━━━━━ Working data ━━━━━

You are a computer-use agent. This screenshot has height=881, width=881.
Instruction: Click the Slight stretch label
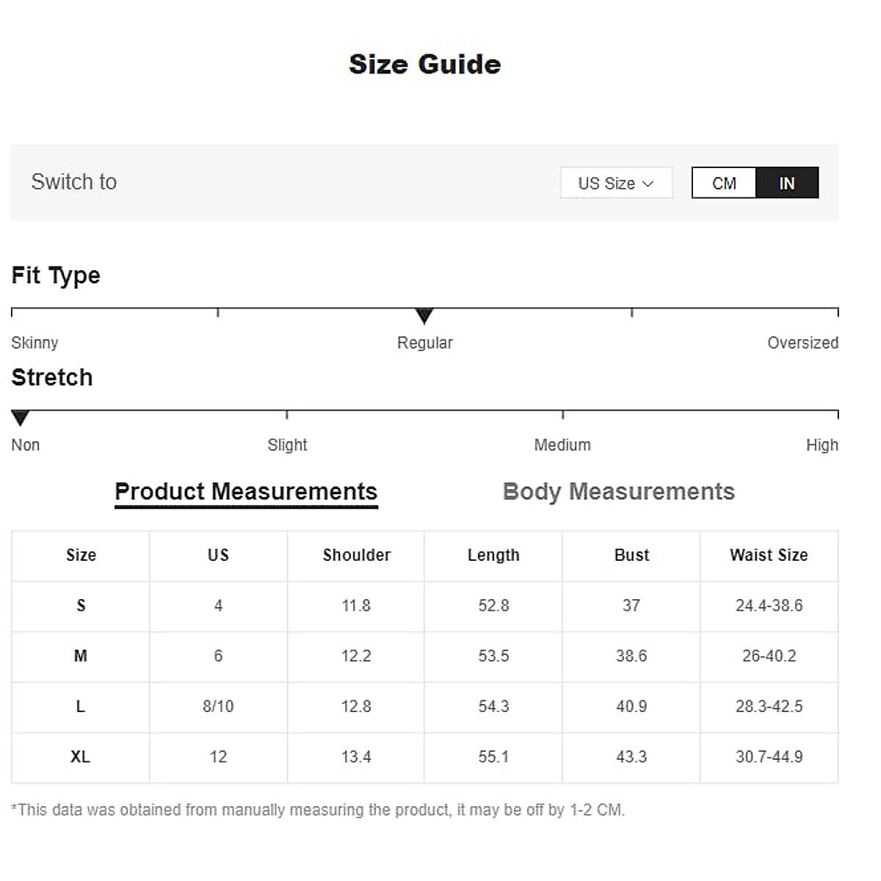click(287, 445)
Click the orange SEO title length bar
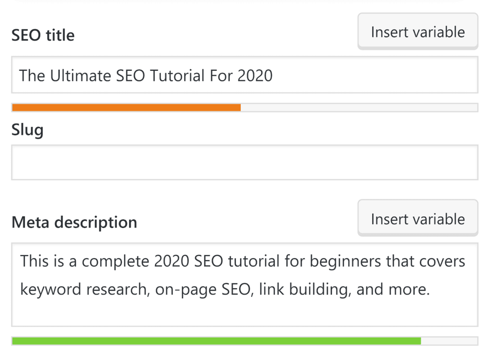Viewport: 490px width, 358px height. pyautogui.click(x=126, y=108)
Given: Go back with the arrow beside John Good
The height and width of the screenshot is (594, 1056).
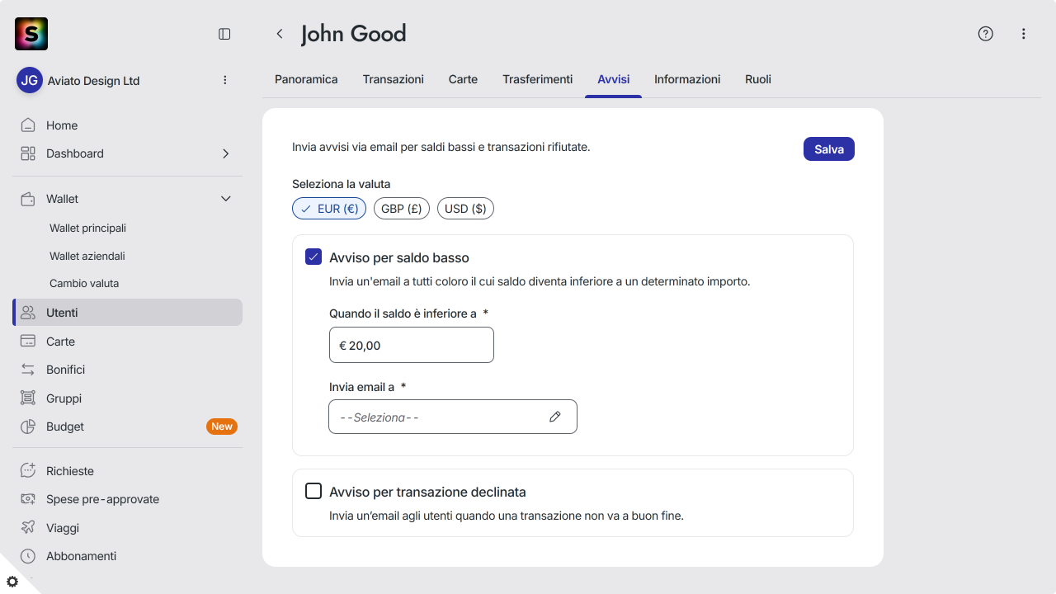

━━━━━

→ **What you need to do**:
Answer with a single number: the count of lines above that contain the string "screenshot".

→ **Task solution**:
2